[LESETEXT]:
>>>
Jean-Philippe Toussaint: "Fußball"

"Ich tue so, als schriebe ich über Fußball"

Fußball Testspiel: Deutschland - Chile am 05.03.2014 in der Mercedes-Benz Arena in Stuttgart. Der deutsche Torhüter Manuel Neuer hechtet nach einem Ball.
Manuel Neuer hechtet bei einem Testspiel nach einem Ball. © dpa / picture alliance / Bernd Weißbrod
Von Peter Peter Urban-Halle · 10.06.2016
Der belgische Schriftsteller Jean-Philippe Toussaint legt zu Beginn der Europameisterschaft ein Buch über Fußball vor. Im Kern geht es in seiner nichtlinearen Sammlung assoziativer Gedanken allerdings um ein noch wichtigeres Thema.
<<<
(Extrahierte Einträge)
>>>
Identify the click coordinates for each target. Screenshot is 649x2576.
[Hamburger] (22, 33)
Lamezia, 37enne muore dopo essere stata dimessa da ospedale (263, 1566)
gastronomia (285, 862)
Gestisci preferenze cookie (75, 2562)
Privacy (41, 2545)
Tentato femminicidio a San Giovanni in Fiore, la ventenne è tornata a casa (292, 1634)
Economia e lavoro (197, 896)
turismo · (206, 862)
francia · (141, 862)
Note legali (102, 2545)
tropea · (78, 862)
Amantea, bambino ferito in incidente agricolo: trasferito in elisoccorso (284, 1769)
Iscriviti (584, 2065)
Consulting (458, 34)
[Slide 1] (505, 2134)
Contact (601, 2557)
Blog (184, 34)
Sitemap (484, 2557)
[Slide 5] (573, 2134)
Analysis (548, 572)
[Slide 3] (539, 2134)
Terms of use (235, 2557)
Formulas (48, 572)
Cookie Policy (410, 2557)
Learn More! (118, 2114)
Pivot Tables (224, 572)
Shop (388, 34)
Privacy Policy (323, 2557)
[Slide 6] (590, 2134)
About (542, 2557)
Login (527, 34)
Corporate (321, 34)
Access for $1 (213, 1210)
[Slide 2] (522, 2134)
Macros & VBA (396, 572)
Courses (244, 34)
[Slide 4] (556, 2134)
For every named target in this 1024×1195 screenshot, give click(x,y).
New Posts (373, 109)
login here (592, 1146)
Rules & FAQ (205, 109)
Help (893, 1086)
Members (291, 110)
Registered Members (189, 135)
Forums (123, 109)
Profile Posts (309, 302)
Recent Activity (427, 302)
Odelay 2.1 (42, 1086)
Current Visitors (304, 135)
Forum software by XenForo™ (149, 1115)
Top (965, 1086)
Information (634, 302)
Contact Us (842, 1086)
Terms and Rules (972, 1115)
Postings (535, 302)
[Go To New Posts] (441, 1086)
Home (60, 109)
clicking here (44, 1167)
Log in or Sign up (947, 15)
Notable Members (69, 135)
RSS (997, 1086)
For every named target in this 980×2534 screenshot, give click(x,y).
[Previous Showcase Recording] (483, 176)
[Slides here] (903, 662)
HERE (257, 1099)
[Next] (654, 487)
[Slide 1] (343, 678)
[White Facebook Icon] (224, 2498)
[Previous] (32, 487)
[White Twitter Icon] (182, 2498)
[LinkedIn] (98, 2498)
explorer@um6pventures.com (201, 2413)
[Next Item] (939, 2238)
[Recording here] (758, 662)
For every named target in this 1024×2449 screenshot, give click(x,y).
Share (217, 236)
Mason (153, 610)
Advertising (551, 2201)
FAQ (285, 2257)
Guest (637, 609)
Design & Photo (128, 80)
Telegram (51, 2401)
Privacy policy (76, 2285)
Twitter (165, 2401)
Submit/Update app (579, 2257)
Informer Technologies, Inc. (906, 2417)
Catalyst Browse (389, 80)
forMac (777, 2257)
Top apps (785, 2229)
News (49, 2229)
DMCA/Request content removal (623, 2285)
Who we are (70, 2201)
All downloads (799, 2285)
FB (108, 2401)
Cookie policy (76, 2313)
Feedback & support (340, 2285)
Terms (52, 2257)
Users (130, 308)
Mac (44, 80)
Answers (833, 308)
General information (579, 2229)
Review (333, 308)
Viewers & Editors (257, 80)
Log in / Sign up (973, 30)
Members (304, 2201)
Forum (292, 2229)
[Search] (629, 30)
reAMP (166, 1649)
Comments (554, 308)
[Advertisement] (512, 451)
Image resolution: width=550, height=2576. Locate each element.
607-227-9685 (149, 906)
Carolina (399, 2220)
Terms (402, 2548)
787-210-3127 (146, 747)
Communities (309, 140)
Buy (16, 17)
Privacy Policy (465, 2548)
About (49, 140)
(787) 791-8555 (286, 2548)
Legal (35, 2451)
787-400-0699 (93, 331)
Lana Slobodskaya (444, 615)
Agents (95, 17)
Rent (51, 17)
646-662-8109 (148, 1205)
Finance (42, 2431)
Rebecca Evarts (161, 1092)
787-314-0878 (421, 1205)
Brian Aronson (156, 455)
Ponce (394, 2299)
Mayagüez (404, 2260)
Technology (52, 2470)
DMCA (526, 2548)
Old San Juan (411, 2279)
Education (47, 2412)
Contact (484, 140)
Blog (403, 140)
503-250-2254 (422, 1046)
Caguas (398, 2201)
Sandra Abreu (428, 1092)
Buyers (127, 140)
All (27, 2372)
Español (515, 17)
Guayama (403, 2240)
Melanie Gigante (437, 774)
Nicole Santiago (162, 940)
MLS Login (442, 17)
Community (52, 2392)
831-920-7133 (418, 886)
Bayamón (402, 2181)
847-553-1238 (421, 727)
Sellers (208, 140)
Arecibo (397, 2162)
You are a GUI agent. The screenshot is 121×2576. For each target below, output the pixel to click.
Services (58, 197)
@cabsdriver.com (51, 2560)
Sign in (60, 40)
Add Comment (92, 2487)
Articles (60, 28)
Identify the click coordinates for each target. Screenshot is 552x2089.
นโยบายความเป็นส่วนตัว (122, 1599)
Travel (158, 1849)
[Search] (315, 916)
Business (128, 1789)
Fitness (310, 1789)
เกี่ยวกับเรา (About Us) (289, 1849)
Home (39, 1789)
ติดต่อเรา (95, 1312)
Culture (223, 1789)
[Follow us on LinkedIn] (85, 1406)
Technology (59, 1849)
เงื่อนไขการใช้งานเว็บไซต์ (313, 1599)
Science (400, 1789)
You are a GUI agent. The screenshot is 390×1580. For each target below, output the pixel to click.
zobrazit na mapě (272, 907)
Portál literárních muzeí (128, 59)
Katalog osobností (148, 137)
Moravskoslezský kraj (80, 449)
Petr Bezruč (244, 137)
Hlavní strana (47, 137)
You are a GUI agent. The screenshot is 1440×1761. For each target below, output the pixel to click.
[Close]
<<<
[DEINE AUFGABEN]:
(1) Bearbeite einen Abschnitt des Lesetexts, der bei "Fußball Testspiel: Deutschland" beginnt und bei "hechtet nach einem Ball." endet. Gib ihn wieder und setze dabei "Schlussmann" an die Stelle von "Torhüter".
(2) Nenne alle Eigennamen von Ländern, Städten und Stadien, die im Lesetext vorkommen.
Die Einträge stehen in keinem Zusammenhang mit dem Lesetext.

[MUSTERLÖSUNGEN]:
(1)
Fußball Testspiel: Deutschland - Chile am 05.03.2014 in der Mercedes-Benz Arena in Stuttgart. Der deutsche Schlussmann Manuel Neuer hechtet nach einem Ball.

(2) Deutschland, Chile, Mercedes-Benz Arena, Stuttgart